== Исходный текст ==

Глава пятая. Роль неосознаваемых форм высшей нервной деятельности в регулировании психофизиологической активности организма и поведения человека
§94 Зависимость сознания от «объективации» (по Д. Н. Узнадзе) и от отношения действия к мотиву (по А. Н. Леонтьеву)
До сих пор мы уделяли внимание проблеме «бессознательного», подходя к ней преимущественно в историческом и философском планах или трактуя ее в общей форме с позиций психологии, нейрофизиологии и нейрокибернетики. Мы изложили доводы в пользу реальности неосознаваемых форм психики и высшей нервной деятельности и правомерности понятий, которые эту своебразную активность отражают. Мы пытались также охарактеризовать в общих чертах основные функции «бессознательного» и связь последнего с работой сознания. Нам остается теперь затронуть наиболее, пожалуй, сложные вопросы: определить насколько это возможно сегодня, способы выражения «бессознательного» в повседневном поведении человека, а также формы, в которых выявляется зависимость от этого фактора различных психологических явлений и физиологических процессов.

===
== Представленные данные ==

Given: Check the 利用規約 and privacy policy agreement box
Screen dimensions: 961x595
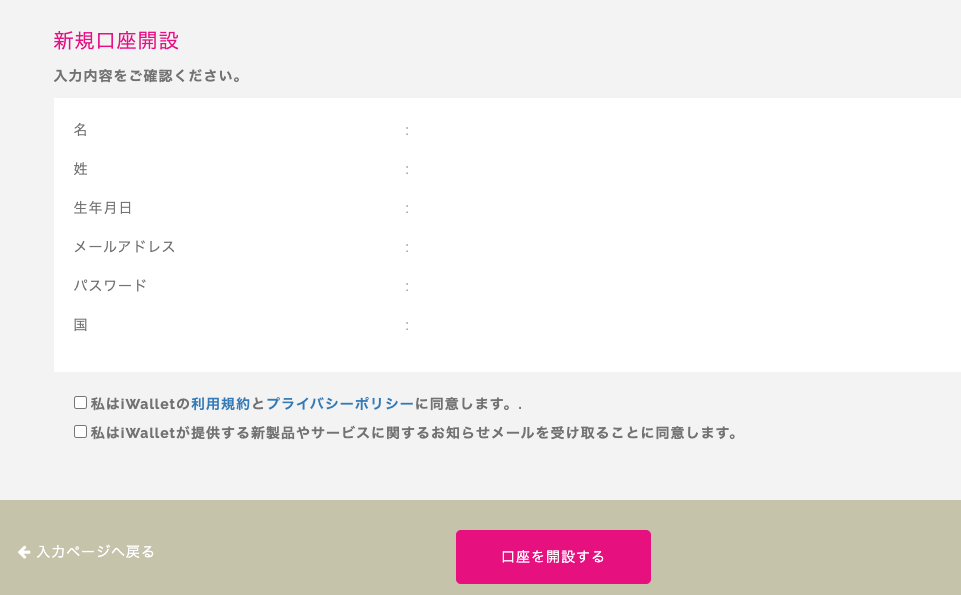Looking at the screenshot, I should click(x=80, y=403).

===

▸ **Выполните задания**
[1] От чего, согласно заголовку §94 в исходном тексте, зависит сознание по А. Н. Леонтьеву?
[2] Назовите все науки, с позиций которых, как сказано в исходном тексте, проблема «бессознательного» трактовалась в общей форме.

▸ **Ответы на задания**
[1] От отношения действия к мотиву.

[2] Психология, нейрофизиология, нейрокибернетика.